Этот интересный аспект для пересмотра концепции Мосса Гурвич представлял как проект идеал-реалистической парадигмы социального знания. Кульминационной точкой развития такой парадигмы в плане правового учения послужила защита в Сорбонне в 1932 г. двух докторских диссертаций о социальном праве: «Идея социального права» и «Идея социального права и современность»; защита последнего исследования (хабилитация) позволяет Гурвичу претендовать на статус профессора во французских университетах. После защиты он получает возможность преподавать в университетах Лиона, Бордо и, наконец, в 1935 г. – в Страсбургском университете, на должности, закрепленной за Марселем Моссом. В Страсбурге мыслитель остается до 1940 г., занимая одновременно пост секретаря Института философии и социологии права.

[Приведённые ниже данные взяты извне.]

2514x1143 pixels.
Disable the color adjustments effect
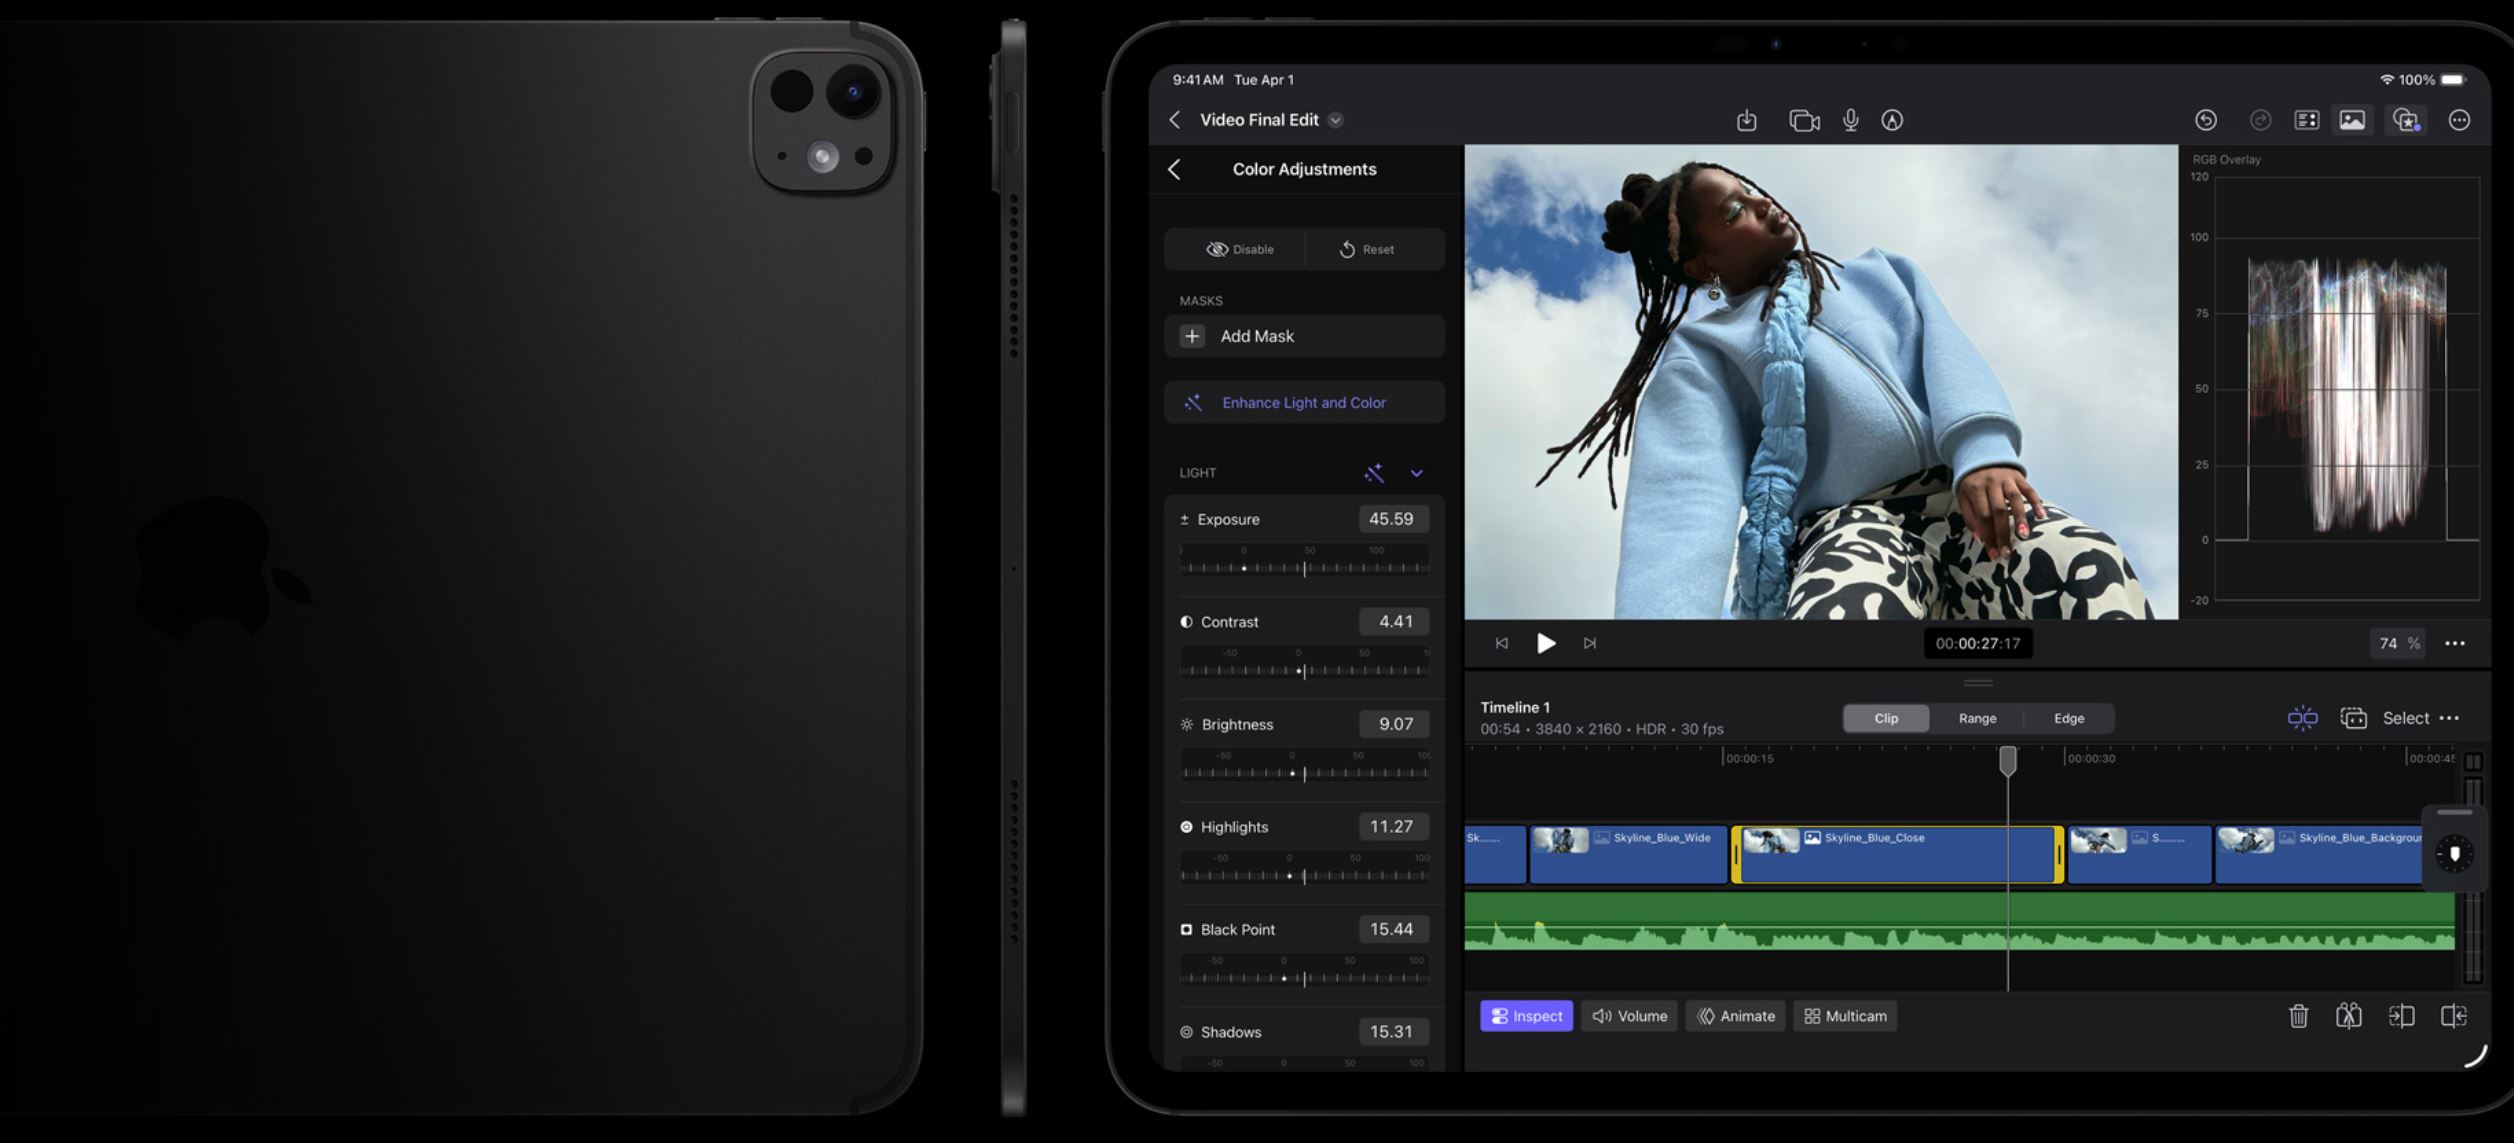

В 1940 г. в связи с военными событиями и антисемитской политикой правительства Виши во Франции Гурвич по приглашению Новой школы социальных исследований эмигрирует в США.

Названные выше диссертации о социальном праве принесли мыслителю известность в философско-правовых кругах Франции[415] – на оригинальность этой теории, равно как и на ее глубокую научную проработанность, указывали практически все критики[416]. И хотя «наброски учения о социальном праве» Гурвич сформулировал еще в России, полностью развить их и конкретизировать он смог только во Франции. Немалое значение в этом смысле имело и более подробное знакомство Гурвича с идеями таких известных французских правоведов, как Р. Салейль, Ф. Жени, Л. Дюги, Э. Леви, М. Ориу.

Влияния французской социальной мысли на интеллектуальное формирование Гурвича не ограничиваются вышеперечисленными концепциями, можно констатировать и ряд второстепенных влияний – например, философско-правовой концепции Ш. Монтескье или философских доктрин Л. Бруншвига и Ж. Валя. Но эти воздействия не имели принципиального характера и вписывались в рамки более значимых.